» Given data
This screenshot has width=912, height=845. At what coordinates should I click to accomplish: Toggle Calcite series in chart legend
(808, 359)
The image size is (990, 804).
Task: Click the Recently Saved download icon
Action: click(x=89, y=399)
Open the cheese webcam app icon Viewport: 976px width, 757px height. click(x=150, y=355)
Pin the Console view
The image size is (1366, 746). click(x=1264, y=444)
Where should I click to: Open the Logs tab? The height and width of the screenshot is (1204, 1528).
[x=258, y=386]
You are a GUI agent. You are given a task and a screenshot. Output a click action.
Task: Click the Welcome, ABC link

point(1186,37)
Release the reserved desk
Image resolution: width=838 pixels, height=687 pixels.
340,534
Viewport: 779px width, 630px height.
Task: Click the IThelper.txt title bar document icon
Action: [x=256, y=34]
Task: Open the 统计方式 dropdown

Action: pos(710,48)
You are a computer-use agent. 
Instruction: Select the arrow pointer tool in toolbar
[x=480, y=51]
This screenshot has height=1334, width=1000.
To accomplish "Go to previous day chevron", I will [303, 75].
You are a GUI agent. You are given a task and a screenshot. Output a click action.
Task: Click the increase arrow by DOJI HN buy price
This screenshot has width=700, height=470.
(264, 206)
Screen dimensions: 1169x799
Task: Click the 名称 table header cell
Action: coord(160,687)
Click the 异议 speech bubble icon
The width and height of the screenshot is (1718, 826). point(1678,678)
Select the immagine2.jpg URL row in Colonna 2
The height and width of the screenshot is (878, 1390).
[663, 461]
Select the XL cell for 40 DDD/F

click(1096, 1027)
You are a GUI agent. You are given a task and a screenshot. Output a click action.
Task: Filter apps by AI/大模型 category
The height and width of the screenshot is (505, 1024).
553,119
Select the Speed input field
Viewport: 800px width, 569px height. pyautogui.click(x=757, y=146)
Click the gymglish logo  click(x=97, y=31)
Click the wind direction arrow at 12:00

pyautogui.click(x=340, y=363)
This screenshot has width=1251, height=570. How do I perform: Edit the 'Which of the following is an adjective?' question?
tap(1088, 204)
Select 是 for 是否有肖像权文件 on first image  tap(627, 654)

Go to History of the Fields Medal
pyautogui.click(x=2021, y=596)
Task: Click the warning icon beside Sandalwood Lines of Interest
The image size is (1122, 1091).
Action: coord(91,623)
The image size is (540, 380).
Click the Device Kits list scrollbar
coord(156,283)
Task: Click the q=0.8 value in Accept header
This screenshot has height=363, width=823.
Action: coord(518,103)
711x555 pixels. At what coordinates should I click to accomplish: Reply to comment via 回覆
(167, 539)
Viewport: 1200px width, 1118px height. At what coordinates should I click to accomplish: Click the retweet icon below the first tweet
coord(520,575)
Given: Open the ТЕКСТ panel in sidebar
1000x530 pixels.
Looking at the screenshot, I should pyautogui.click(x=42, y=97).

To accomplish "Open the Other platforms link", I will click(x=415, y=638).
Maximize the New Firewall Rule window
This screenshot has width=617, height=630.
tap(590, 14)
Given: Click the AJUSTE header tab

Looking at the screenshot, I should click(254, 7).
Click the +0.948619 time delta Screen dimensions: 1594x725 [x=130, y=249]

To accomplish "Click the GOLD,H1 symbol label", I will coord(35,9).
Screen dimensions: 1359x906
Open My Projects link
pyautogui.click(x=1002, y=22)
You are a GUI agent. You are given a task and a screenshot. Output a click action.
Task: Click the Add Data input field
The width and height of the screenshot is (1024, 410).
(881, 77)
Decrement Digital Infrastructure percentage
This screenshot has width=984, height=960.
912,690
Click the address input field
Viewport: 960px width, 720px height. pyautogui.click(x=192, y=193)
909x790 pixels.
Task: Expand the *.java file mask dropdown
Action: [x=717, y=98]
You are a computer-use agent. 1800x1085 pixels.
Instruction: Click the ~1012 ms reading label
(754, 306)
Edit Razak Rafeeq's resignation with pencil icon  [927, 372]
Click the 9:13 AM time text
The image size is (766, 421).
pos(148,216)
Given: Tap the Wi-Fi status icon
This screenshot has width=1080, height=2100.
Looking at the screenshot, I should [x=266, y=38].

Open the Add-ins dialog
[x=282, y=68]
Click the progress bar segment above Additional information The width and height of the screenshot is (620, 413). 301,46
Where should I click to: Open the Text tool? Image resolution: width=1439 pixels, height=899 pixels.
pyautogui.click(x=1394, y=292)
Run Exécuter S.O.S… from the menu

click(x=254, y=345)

» Task brief
Nothing should appear in the answer except the lines from the one containing "Instruction: Click the ~1012 ms reading label" to the end of the data above, reproduced exactly.

» Answer to the problem
Instruction: Click the ~1012 ms reading label
(754, 306)
Edit Razak Rafeeq's resignation with pencil icon  [927, 372]
Click the 9:13 AM time text
The image size is (766, 421).
pos(148,216)
Given: Tap the Wi-Fi status icon
This screenshot has width=1080, height=2100.
Looking at the screenshot, I should [x=266, y=38].

Open the Add-ins dialog
[x=282, y=68]
Click the progress bar segment above Additional information The width and height of the screenshot is (620, 413). 301,46
Where should I click to: Open the Text tool? Image resolution: width=1439 pixels, height=899 pixels.
pyautogui.click(x=1394, y=292)
Run Exécuter S.O.S… from the menu

click(x=254, y=345)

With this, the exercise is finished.